Garantire il benessere animale e selezionare bovine resilienti è oggi una priorità per l’allevamento sostenibile. Durante il convegno “Zootecnia di precisione: sfide e opportunità per l'allevamento della bovina da latte”, organizzato dall’Istituto Sperimentale Italiano Lazzaro Spallanzani nell’ambito della Fiera Agricola Zootecnica Italiana (FAZI) il professor Erminio Trevisi, direttore del Dipartimento di Scienze Animali, della Nutrizione e degli Alimenti (DiANA) dell’Università Cattolica del Sacro Cuore e presidente di CERZOO S.r.l., ha illustrato come la zootecnia di precisione possa rappresentare un alleato strategico nella gestione quotidiana delle condizioni di salute e di benessere delle bovine da latte. Sensori e sistemi digitali consentono infatti un monitoraggio continuo dello stato fisiologico degli animali, permettendo interventi tempestivi e mirati.
Indicatori SMART per un benessere misurabile
Il punto è avere indicatori dello stato fisiologico dei capi allevati. La principale fonte di indicatori – ha spiegato Trevisi – sarebbe il sangue, ma per ora non si riesce a ottenere analisi in tempo reale e in continuo, dunque ci si deve rivolgere altrove, e in particolare al comportamento delle vacche e al latte che producono.

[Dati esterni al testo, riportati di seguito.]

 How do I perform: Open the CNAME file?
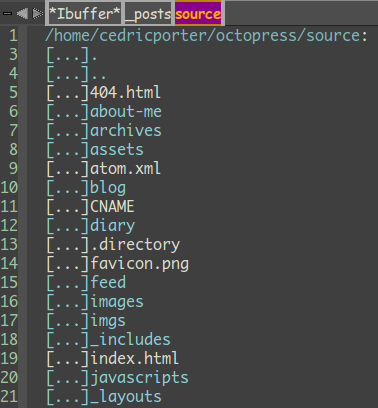[112, 206]
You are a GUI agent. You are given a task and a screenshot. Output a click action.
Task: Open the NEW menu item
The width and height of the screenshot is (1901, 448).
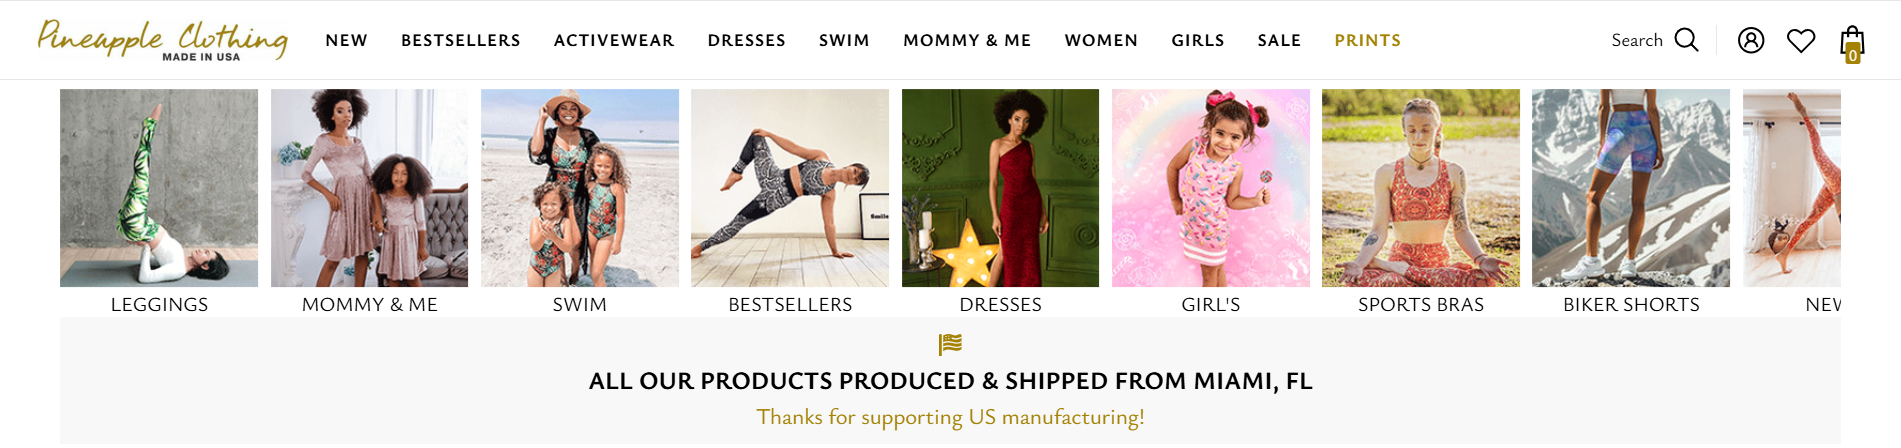[x=347, y=40]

Gli indicatori devono avere alcuni requisiti, sintetizzati con “SMART”: Specifici, Misurabili, Accessibili, Realistici e Tempestivi. Tali parametri rendono possibile una gestione oggettiva del benessere, fondata su dati e non solo su osservazioni empiriche che esprimiamo con una delle più classiche definizioni di benessere, ovvero assenza di fame e sete, di dolore, malattie e stress, ma anche il mantenimento di comportamenti naturali e relazioni sociali adeguate.
Grazie ai sensori applicati agli animali si possono monitorare l’ingestione alimentare (DMI), il tempo di ruminazione, la temperatura corporea e il tempo di riposo, parametri misurabili con vari dispositivi di PLF e che ricerche degli ultimi anni hanno potuto correlare allo stato di benessere degli animali, ad esempio rappresentato dal Liver Functionality Index (LFI) che “riassume” diversi indicatori sanguigni relativi all’adattamento delle bovine alle condizioni stressanti del periparto. In questo modo, è oggi possibile rilevare precocemente variazioni indicative di dismetabolie, stress o infezioni specialmente nella fase più critica della lattazione che va dalla messa in asciutta alle prime fasi di lattazione.
Qualche esempio? Il calo dell’ingestione di sostanza secca prima del parto si è rivelato un segnale precoce di possibili patologie nella fase di transizione. Oppure, un aumento della temperatura corporea (oltre i 39,5 °C) si correla a un calo importante e difficile da recuperare della produzione di latte.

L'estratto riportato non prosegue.